AWS Tutorial 12 - Using Ansible to Quickly Fix Your Server's TCP Connections
The bulk of my coding is actually back end coding and I spent a lot of time dealing with network programming issues. We've been running for years in a data center that I put together and every box was finely tuned. Unfortunately due to the massive issues surrounding Chef, we were never able to maintain boxes automatically so every server became a unique snowflake – well set up and such but I have no idea now what changes we made to tune each server over the years.

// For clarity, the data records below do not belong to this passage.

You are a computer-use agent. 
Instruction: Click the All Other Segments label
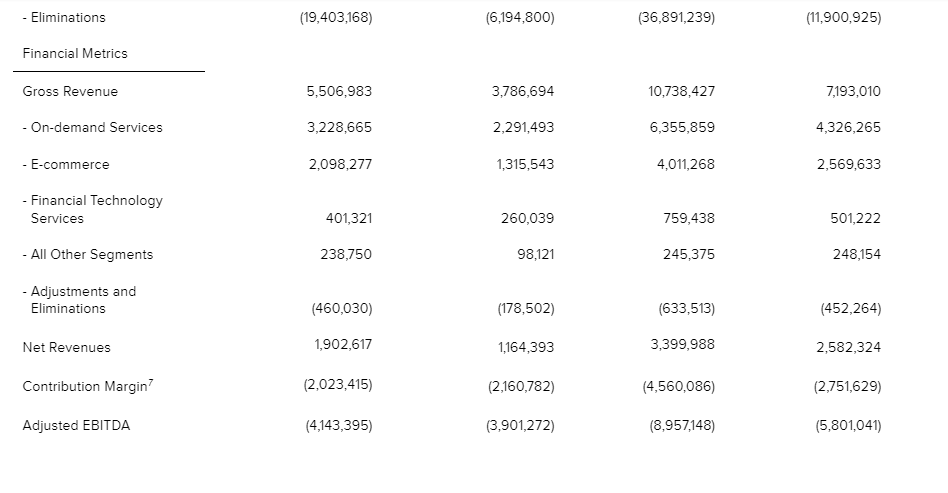[88, 255]
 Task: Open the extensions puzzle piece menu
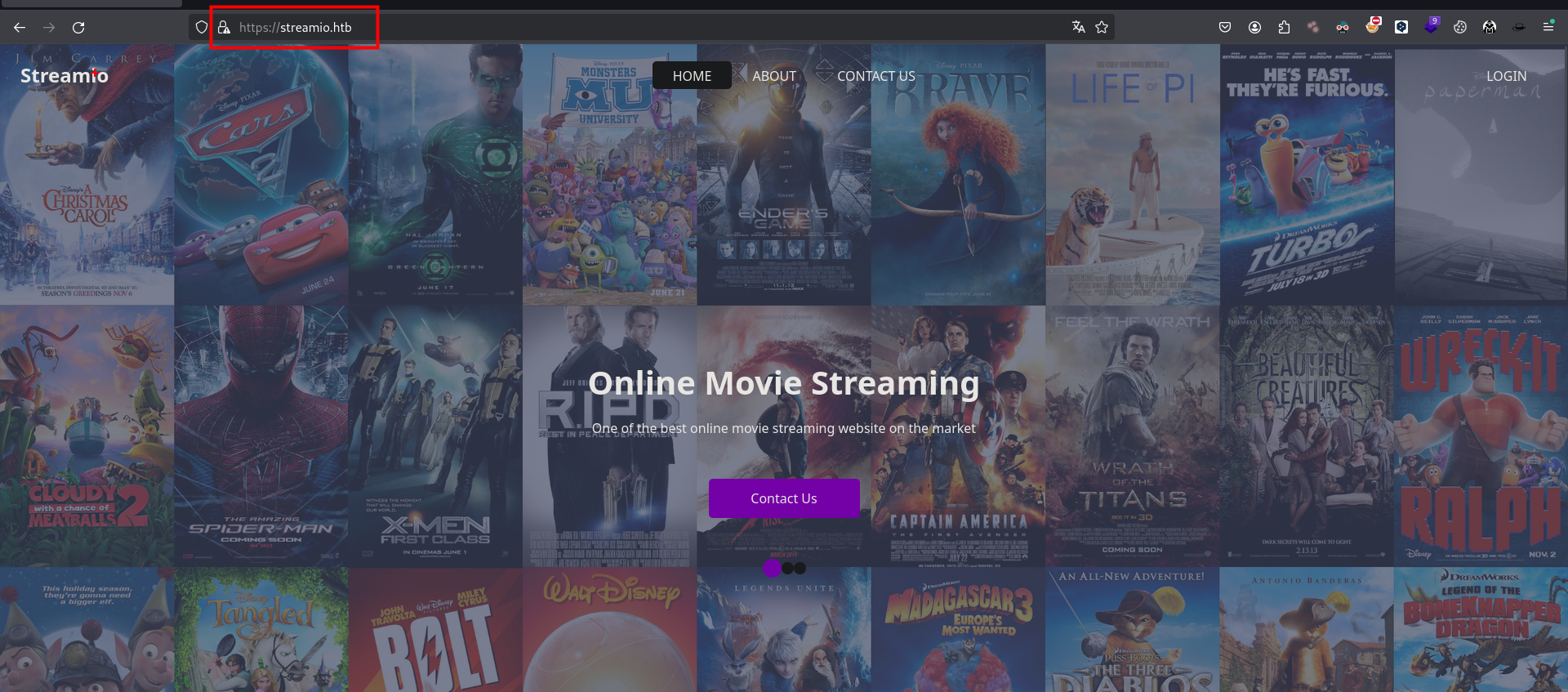[x=1284, y=28]
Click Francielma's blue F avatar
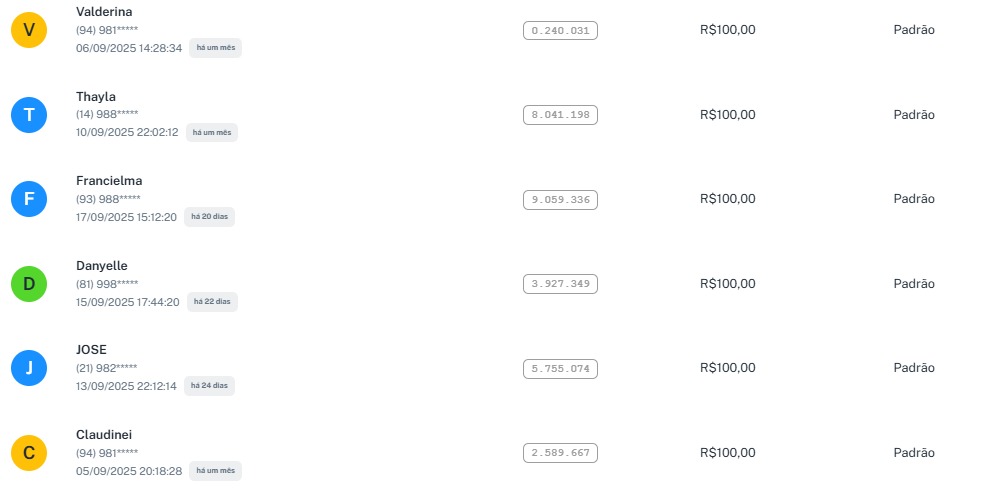 tap(29, 199)
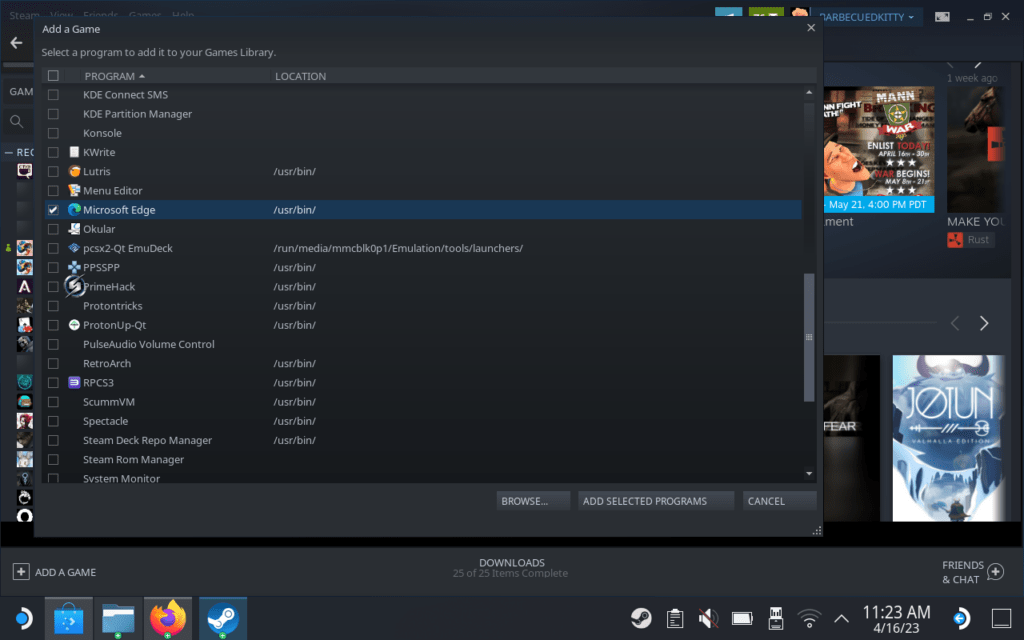Viewport: 1024px width, 640px height.
Task: Click the ProtonUp-Qt icon
Action: [x=74, y=324]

And while we still have that data center active, we're now crawling on our AWS boxes and much happier but we're still working the kinks out. This morning I started seeing this appear:
Cannot assign requested address.
It was appearing in the context of our Redis connections. And, sure enough, we had a routine which was creating a handle to redis every, single, time it was handling a url. That's bad. So the easy fix was to pass the connection in from a higher level. But even after that it was still an issue. Some quick research brought me to:
- https://stackoverflow.com/questions/10980850/solveredis-localhost6379-cannot-assign-requested-address
- http://redis4you.com/articles.php?id=012&name=redis
Apparently the recommended solution is to fix a running box with:
echo 1 > /proc/sys/net/ipv4/tcp_tw_reuse
and put the same fix into:
/etc/rc.local
How to Ansible-ize This
Given that we have a bunch of AWS nodes setup, I don't really want to make this change manually so let's script it with Ansible and run it as a role. Here's what to do for the directory where your Ansible stuff resides:
- mkdir -p roles/machine_setup_tcp_tw_reuse/tasks
- touch roles/machine_setup_tcp_tw_reuse/tasks/main.yml
In your main.yml file you want this code:
# this sets it for the machine permanently after the machine restarts
- name: update /etc/rc.local for tcp_tw_reuse (faster tcp recycling) on machines which are servers
lineinfile: dest=/etc/rc.local regexp="^echo 1 > " line="echo 1 > /proc/sys/net/ipv4/tcp_tw_reuse"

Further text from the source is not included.